Selected extract →
Illiquid Real Estate Market

An illiquid real estate market is currently in play as home buyers dry up and prices spiral into a nosedive from dizzy heights. 

The catalyst for an illiquid real estate market is skyrocketing cost of mortgage payments  

House prices are declining and, in some cases, falling to their fastest pace on record.

In this illiquid real estate market, prices are taking the elevator down.

The average thirty-year fixed mortgage rate has more than doubled in the last year from 3% to now over 7%, which is the highest in 20 years since 2002.

So the real estate bubble is bursting, the plunge has just begun, and it could last several years. 

The Illiquid real estate market is caused by boom-bust cycles created by erratic central bank liquidity policy

Illiquid Real Estate Market

This real estate crash could be worse than in 2008 because property prices have a higher cliff to fall off. 

The last decade of interest rate repression and central bank currency creation fuelled the mother of all real estate bubbles. 

Put simply, real estate prices have shot up to monopoly money highs. 

In the last 20 years, home prices have quadrupled. 

In the last two years alone, home prices have spiked from 30 to 60%, which is ridiculous and destabilising. Miami metro home prices have jumped by 60% in two years.

How will the illiquid real-estate market end

Markets become illiquid when buyers and sellers withdraw. Eventually, illiquid markets crash as sellers capitulate, accepting lower prices. 

So with the mortgage rate more than doubling in two years, demand has collapsed, which has created illiquidity problems. Sales have plunged, and if transactions are occurring, it is at lower prices. Buyers are pulling back because they cannot afford the 7% mortgage payments.

Record set →
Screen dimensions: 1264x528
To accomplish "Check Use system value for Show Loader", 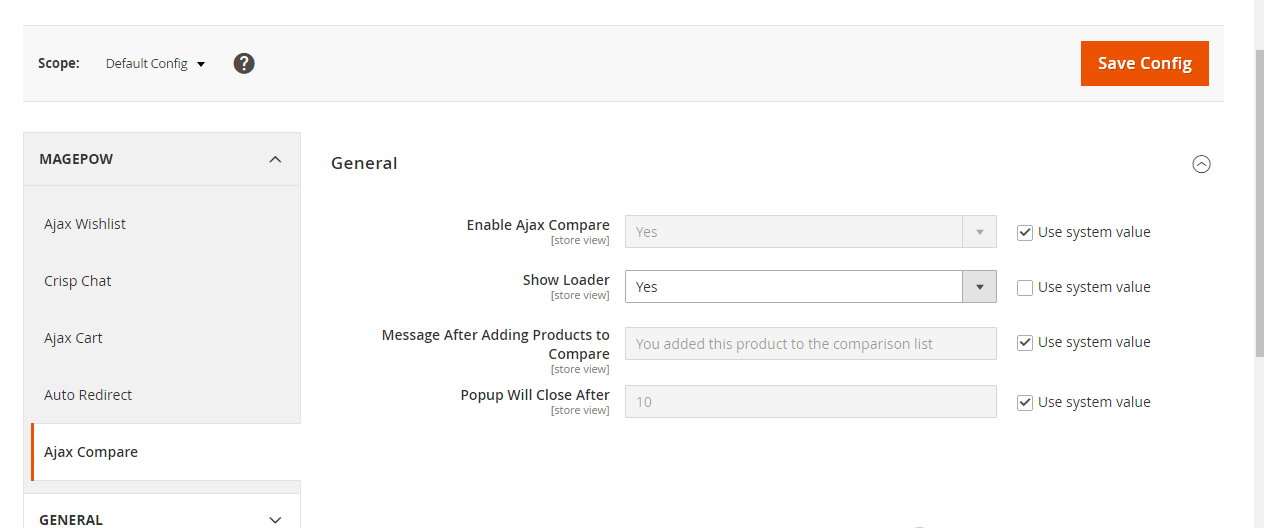I will pyautogui.click(x=1025, y=288).
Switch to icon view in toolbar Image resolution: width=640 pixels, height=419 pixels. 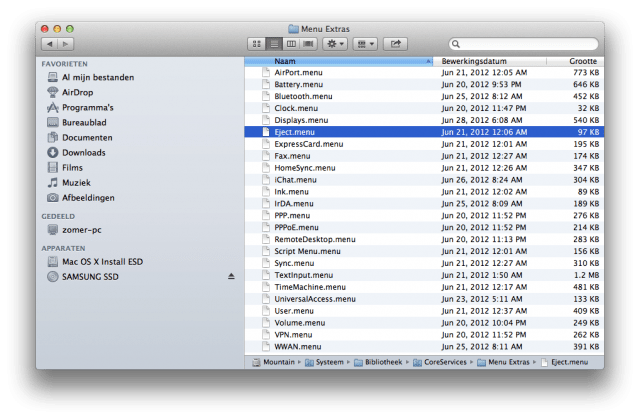(255, 44)
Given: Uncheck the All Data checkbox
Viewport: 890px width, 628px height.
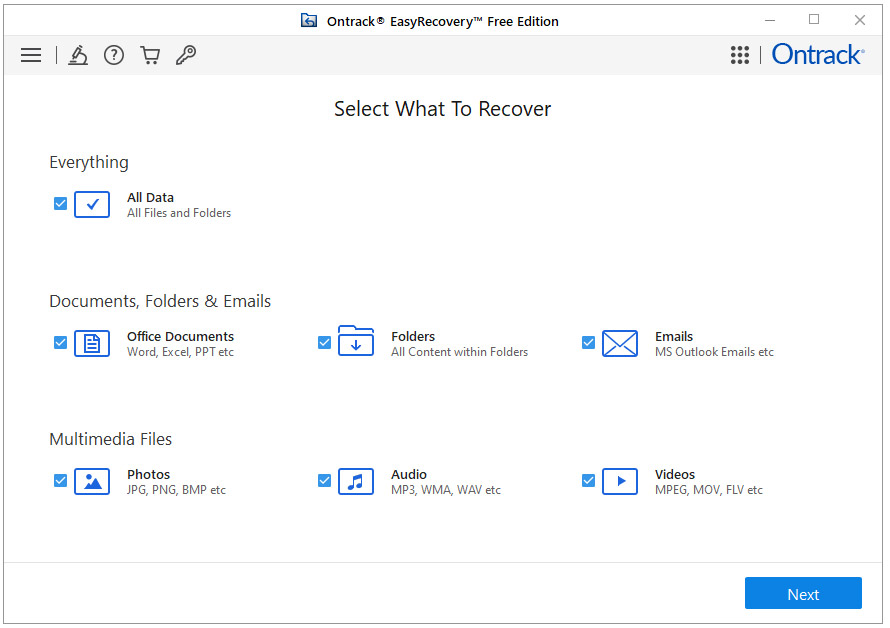Looking at the screenshot, I should pyautogui.click(x=60, y=204).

Written instruction → Carry on the article about the illiquid real estate market, beginning right after its final sentence.

Final result →
Illiquid real estate market, the absence of institutional investors

Even cash buyers and institutional buyers are pulling back faster than regular buyers because they can see a cliff edge in home prices.

Professional investors don’t want to buy at the top and ride the whole market down.

The collapse in home sales is unprecedented

Mortgage applications have collapsed by 42% compared to a year ago. The declines started in February this year as mortgage rates were rising 

The peak of the housing frenzy was in early 2021

The collapse in mortgage applications in October, the lowest since 1995, indicates foreclosure home sales.

Home sale sales in September plunged by 24% compared to a year ago, and 30% from October two years ago.

Home sales are at levels not seen since the lockdowns of 2020, since then it has deteriorated.

An illiquid real estate market is being made worse due to professional investors pulling out of real estate

The housing market freezing is the result of a standoff.

Sellers are waiting for the Fed pivot.

Meanwhile, inflation is moving into services, which is two-thirds of spending. So with inflation becoming entrenched, the interest rate could go higher and stay higher than most people expect. 

From the real estate bubble to the illiquid real estate market

The many years of interest rate suppression and QE created the bubble of everything as those higher up the food chain received a large share of the free money cake and poured the excesses into financial assets.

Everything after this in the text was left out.